[List of tasks]:
A) In the batch gradient descent notes, rewrite the paragraph beginning "Imagine a ball rolling down a hill" more briefly, keeping its main facts.
B) Retype the passage of the batch gradient descent notes starting at "2. **Exact Gradient**: Since" and ending at "very large datasets.", without changing anything.
C) Continue the batch gradient descent notes from the point where they stop.

[Extract]:
____________________

2. **Exact Gradient**: Since the entire dataset is used, the gradient is accurate.
3. **Deterministic Updates**: Each update is the same for the same data, ensuring repeatability.

#### **Disadvantages:**
1. **Computationally Expensive**: For large datasets, computing the gradient for the entire dataset in every iteration is slow.
2. **Memory Intensive**: Requires loading the entire dataset into memory, which can be infeasible for very large datasets.


### **4. Visual Understanding**
- Imagine a ball rolling down a hill. In batch gradient descent, you compute the average slope of the entire hill (dataset) before taking a step. While this ensures precision, it may take longer to reach the bottom of the hill.


### **5. Convergence Criterion**
Batch Gradient Descent stops when:
1. The change in the loss function $L(\theta)$ between iterations becomes very small:
   $$
   |L_{\text{new}} - L_{\text{old}}| < \epsilon
   $$
   Where $\epsilon$ is a small threshold value.
2. A maximum number of iterations is reached.

____________________

[Provided data]:

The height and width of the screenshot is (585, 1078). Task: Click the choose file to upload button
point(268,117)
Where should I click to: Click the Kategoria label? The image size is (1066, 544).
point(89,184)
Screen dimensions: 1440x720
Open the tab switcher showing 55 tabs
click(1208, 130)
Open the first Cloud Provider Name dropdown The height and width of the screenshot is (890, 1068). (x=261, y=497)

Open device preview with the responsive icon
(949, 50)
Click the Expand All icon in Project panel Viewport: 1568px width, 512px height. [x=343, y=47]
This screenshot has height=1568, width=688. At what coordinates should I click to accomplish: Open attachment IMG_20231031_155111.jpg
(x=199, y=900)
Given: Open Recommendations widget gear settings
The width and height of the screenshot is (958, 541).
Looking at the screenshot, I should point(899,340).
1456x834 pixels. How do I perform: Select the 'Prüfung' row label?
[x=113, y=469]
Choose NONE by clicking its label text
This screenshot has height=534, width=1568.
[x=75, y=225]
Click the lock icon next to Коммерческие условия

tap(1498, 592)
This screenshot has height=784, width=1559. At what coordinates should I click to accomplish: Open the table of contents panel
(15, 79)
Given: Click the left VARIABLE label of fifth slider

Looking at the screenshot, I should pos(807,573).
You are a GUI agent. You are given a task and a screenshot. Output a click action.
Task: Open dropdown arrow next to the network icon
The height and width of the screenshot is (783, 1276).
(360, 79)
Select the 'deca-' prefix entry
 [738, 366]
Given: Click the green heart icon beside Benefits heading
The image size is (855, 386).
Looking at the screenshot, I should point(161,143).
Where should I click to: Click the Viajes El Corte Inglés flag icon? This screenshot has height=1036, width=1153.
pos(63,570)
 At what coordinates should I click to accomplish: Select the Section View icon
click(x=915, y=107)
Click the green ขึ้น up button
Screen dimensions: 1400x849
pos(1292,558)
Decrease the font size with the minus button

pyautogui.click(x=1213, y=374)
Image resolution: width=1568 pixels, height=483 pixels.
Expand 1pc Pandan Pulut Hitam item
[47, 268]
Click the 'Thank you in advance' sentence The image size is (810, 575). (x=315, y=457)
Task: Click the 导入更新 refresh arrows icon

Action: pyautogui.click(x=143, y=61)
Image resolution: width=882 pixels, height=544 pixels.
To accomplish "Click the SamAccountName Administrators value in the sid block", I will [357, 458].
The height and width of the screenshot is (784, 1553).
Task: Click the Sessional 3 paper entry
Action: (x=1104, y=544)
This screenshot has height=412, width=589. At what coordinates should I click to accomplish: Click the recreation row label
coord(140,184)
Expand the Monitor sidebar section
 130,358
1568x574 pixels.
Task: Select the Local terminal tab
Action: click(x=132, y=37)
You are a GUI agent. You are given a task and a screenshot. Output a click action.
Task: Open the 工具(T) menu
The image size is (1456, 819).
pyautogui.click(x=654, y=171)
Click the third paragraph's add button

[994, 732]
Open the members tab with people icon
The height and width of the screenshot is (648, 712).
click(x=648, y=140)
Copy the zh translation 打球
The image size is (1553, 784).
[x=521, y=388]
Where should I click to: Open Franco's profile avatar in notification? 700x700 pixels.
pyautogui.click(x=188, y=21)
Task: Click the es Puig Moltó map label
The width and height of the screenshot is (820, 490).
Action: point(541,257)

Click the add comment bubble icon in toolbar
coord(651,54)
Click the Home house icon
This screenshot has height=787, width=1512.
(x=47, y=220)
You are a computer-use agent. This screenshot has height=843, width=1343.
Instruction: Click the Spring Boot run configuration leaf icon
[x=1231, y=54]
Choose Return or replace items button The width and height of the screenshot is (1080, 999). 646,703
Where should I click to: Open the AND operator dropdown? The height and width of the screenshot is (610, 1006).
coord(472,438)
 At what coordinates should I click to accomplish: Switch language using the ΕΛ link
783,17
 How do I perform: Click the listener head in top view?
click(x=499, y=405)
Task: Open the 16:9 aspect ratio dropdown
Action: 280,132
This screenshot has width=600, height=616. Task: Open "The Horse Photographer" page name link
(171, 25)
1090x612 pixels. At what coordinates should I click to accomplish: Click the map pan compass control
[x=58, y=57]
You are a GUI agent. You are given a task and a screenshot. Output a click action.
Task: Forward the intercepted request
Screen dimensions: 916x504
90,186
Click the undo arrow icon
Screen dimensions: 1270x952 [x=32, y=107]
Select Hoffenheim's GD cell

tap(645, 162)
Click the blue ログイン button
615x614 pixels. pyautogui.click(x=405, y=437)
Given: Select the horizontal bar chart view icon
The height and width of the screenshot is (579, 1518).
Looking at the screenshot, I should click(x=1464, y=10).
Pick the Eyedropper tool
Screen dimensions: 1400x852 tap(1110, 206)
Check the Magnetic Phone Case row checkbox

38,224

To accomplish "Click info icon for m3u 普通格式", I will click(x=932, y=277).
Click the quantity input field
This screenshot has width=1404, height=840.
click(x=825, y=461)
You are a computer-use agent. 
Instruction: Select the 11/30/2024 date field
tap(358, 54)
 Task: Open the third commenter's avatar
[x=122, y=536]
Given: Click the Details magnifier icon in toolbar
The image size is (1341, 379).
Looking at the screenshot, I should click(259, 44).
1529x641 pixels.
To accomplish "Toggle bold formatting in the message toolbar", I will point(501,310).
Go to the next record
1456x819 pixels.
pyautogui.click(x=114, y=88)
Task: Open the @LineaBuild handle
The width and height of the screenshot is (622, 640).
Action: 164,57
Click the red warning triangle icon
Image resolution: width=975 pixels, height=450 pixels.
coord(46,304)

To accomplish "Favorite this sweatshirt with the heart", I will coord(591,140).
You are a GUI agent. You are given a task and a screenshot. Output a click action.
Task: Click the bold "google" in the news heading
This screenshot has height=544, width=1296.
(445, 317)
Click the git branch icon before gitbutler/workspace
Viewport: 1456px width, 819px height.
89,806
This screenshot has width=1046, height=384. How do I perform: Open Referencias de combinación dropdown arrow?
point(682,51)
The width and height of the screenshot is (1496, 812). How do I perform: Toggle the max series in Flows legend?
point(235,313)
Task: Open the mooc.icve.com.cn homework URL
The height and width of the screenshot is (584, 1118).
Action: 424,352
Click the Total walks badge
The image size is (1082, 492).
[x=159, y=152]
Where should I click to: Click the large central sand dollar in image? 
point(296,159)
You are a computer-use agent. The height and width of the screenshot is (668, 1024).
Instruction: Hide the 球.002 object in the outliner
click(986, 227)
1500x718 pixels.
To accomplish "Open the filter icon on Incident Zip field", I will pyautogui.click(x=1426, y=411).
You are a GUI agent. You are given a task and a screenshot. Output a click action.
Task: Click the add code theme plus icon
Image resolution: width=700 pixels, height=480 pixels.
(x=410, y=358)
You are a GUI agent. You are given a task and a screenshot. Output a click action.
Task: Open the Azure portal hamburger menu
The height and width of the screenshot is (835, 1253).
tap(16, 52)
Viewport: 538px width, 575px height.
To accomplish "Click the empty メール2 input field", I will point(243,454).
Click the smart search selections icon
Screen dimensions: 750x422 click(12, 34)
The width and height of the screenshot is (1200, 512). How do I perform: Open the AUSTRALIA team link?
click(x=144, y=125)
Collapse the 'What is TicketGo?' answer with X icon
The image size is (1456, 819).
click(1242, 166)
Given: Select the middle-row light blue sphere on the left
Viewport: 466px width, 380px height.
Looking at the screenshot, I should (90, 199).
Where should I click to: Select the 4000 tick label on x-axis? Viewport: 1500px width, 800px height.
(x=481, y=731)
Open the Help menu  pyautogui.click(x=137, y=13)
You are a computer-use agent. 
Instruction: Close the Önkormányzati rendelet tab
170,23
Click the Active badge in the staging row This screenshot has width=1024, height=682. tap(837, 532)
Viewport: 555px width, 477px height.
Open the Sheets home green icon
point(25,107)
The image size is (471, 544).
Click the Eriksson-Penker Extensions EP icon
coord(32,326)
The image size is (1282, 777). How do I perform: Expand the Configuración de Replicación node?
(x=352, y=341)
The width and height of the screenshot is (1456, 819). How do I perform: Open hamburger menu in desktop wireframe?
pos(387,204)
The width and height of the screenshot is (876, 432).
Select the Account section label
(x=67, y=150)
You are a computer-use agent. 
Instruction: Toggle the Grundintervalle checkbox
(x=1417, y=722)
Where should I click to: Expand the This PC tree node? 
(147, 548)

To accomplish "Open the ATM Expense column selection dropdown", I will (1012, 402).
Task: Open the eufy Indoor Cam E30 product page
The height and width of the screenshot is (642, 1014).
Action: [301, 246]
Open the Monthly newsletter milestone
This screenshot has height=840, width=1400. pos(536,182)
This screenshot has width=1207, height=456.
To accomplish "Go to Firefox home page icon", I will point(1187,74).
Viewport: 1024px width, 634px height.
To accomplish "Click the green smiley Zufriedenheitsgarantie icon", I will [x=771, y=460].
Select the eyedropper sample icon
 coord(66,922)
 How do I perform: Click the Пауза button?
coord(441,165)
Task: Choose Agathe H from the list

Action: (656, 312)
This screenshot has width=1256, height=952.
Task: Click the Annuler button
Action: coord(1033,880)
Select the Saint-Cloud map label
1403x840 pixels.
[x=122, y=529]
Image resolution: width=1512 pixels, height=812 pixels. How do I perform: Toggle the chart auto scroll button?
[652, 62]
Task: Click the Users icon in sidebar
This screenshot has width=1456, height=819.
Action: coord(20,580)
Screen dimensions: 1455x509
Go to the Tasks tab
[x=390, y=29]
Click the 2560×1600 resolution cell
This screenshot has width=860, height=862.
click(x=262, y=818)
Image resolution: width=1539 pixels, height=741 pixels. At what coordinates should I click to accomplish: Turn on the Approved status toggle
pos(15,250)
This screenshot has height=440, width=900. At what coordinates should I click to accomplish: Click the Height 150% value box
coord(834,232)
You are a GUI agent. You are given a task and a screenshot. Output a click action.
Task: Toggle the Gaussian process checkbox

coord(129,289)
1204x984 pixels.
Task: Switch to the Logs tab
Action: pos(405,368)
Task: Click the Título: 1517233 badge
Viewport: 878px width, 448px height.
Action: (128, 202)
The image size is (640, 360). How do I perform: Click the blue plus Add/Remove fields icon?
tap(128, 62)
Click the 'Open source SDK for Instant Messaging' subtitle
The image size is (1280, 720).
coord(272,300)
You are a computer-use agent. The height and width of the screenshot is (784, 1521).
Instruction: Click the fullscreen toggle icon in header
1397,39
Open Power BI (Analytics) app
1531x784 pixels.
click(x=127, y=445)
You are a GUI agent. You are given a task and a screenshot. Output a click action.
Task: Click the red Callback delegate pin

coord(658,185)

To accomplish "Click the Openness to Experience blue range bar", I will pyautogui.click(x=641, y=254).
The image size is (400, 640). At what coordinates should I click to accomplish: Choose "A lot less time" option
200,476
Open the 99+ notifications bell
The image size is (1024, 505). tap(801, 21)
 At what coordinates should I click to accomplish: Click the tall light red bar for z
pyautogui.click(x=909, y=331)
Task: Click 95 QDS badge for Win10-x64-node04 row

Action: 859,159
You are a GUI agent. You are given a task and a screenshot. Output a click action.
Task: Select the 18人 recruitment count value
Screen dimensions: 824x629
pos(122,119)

____________________

[Answers provided]:
A) Batch gradient descent is like a ball rolling down a hill: before each step, it computes the average slope of the whole hill (the dataset). This makes it precise, but it may take longer to reach the bottom.

B)
2. **Exact Gradient**: Since the entire dataset is used, the gradient is accurate.
3. **Deterministic Updates**: Each update is the same for the same data, ensuring repeatability.

#### **Disadvantages:**
1. **Computationally Expensive**: For large datasets, computing the gradient for the entire dataset in every iteration is slow.
2. **Memory Intensive**: Requires loading the entire dataset into memory, which can be infeasible for very large datasets.

C)
### **6. Comparison with Other Gradient Descent Variants**

| Feature                        | Batch Gradient Descent            | Stochastic Gradient Descent (SGD)      | Mini-Batch Gradient Descent          |
|--------------------------------|-----------------------------------|---------------------------------------|---------------------------------------|
| **Gradient Calculation**       | Entire dataset                   | One data point                        | Small batch of data points           |
| **Stability**                  | Very stable                      | Noisy, fluctuates                     | Moderately stable                    |
| **Speed**                      | Slow for large datasets          | Faster                                | Balances speed and stability         |
| **Memory Requirement**         | High (entire dataset in memory)  | Low (one point in memory)             | Medium                               |


### **7. Example Walkthrough**

#### Dataset:
| $x$   | $y$   |
|---------|---------|
| 1       | 2       |
| 2       | 4       |
| 3       | 6       |

#### Model:
$$
h_\theta(x) = \theta_0 + \theta_1 x
$$

#### Loss Function:
$$
L(\theta) = \frac{1}{3} \sum_{i=1}^3 \left( y_i - (\theta_0 + \theta_1 x_i) \right)^2
$$

#### Gradients:
$$
\frac{\partial L}{\partial \theta_0} = -\frac{2}{3} \sum_{i=1}^3 \left( y_i - (\theta_0 + \theta_1 x_i) \right)
$$
$$
\frac{\partial L}{\partial \theta_1} = -\frac{2}{3} \sum_{i=1}^3 \left( y_i - (\theta_0 + \theta_1 x_i) \right) \cdot x_i
$$

#### Updates (with $\eta = 0.01$):
1. Initialize $\theta_0 = 0$, $\theta_1 = 0$.
2. Compute predictions $\hat{y}_i = \theta_0 + \theta_1 x_i$ and update $\theta_0, \theta_1$ using the formulas above.
3. Repeat until convergence.


### **8. Summary**
- **Batch Gradient Descent** updates parameters using the average gradient computed over the entire dataset.
- It is computationally expensive but provides precise and stable updates.
- Best suited for smaller datasets or cases where high accuracy is critical.

---

## **Stochastic Gradient Descent** :


Stochastic Gradient Descent is a variant of the gradient descent optimization algorithm where the gradient is computed and updated using only **one training sample** at a time, instead of the entire dataset. This makes it faster and more memory-efficient for large datasets but introduces some noise in the updates.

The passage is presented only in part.